A veces corro como si yo no fuera único en mi especie y hubiera otro que me persigue y me fuera a dar caza, uno anterior a mí que recorriese este laberinto de pasillos y pantallas y cristales y rejillas buscándome, y es tan difícil, todos los recovecos son tan iguales, chapas que se extienden y se doblan en las esquinas y pantallas y paneles y cristales y arriba un cielo que se sujeta a otras reglas, sin pasillos ni salas entre ellas idénticas. Ni yo lo encuentro ni él me encuentra.

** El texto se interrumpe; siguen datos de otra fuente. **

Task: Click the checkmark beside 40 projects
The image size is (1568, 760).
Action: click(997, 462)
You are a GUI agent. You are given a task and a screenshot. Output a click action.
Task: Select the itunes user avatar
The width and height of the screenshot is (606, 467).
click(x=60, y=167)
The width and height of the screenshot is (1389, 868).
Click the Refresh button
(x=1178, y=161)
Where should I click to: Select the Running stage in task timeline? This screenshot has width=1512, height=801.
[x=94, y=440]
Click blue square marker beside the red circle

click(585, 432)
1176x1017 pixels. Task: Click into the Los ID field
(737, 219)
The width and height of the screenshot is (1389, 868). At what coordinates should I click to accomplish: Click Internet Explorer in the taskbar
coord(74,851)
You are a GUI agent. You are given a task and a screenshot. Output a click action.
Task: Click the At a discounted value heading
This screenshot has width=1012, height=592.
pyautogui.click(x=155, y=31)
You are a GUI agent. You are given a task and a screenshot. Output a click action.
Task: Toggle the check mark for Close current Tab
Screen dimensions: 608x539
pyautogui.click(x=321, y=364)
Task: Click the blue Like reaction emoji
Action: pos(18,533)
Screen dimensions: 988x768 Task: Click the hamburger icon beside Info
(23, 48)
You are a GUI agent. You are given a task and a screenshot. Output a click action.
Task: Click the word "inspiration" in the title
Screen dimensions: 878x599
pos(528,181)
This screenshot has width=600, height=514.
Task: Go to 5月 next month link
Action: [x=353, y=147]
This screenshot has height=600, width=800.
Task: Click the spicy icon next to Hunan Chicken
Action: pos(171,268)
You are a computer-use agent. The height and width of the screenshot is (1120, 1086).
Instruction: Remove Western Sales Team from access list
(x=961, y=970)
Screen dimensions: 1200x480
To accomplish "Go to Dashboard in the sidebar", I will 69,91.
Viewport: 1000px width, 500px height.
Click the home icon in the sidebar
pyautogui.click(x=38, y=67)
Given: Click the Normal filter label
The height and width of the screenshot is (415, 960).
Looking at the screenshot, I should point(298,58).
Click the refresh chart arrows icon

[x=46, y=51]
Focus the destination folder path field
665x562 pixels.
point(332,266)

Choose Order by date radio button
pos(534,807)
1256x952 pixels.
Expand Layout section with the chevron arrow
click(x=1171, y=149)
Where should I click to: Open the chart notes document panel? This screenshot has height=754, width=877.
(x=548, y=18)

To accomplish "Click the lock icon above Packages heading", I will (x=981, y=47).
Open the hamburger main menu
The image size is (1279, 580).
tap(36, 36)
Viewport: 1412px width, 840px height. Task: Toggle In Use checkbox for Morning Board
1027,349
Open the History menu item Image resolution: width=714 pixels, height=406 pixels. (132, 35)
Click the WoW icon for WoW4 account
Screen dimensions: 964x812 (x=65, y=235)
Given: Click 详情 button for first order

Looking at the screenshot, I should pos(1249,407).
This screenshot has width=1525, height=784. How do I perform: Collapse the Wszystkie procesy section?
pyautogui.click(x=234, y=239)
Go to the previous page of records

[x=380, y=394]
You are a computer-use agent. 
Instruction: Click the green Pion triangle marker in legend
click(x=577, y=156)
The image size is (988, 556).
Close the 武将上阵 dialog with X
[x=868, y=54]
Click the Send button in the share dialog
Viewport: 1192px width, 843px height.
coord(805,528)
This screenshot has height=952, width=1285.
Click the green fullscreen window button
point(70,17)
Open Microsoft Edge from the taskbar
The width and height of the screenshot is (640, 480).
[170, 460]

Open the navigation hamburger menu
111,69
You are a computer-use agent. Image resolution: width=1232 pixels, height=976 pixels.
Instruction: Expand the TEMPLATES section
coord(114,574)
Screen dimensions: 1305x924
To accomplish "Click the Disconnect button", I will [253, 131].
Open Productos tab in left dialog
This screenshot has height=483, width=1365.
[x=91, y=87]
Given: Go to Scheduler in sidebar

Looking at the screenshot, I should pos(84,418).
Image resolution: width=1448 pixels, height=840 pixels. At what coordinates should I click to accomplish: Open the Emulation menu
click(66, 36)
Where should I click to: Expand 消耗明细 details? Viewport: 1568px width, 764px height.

Casi no recuerdo el día que, sin esperarlo, atravesé una puerta igual a las otras mientras entraba un hombre por ella. Él salió corriendo por el laberinto. Descubrí una sala muy amplia donde ni siquiera se divisaban las paredes, donde había un cauce con agua, hierba hasta más allá de donde alcanzaba la vista —no sabía que la vista no llegaba más allá de una determinada distancia—, también había unas estructuras con ramas y hojas en las que se posaban los pájaros que a veces me sobrevolaban: un horizonte opresor de tan inabarcable, tanto, que volví sobre mis pasos. La puerta no se abría. La golpeé y corneé, pero no sufría daño. Luego vi que tres hombres me apuntaban. Luego dormí y desperté en casa, corrí hasta que no me quedaron más fuerzas. Comprendí que los hombres que devoraba eran mi dios, el origen que venía hacia mí. Sin ellos no habría laberinto ni habría yo, ellos me querían en casa. Venían, algunos, a perderse conmigo y a mantenerme con vida, en mi laberinto, donde solo olía a muerte, a la muerte que yo les daba.
Luego llegó el final. No lo comprendí. Un chico rubio, esta vez vestido, con un metal afilado que agarraba con ambas manos, me dijo unas palabras. No sé qué querría decirme, juraría que él creyó que lo entendía, lo que sé es que hundió el metal en mi vientre y la sangre se derramó sobre la sangre del cuerpo que, en ese momento, devoraba, luego perdí el conocimiento y no sé si habrán pasado unos días o mil años, pero aún no he despertado de nuevo.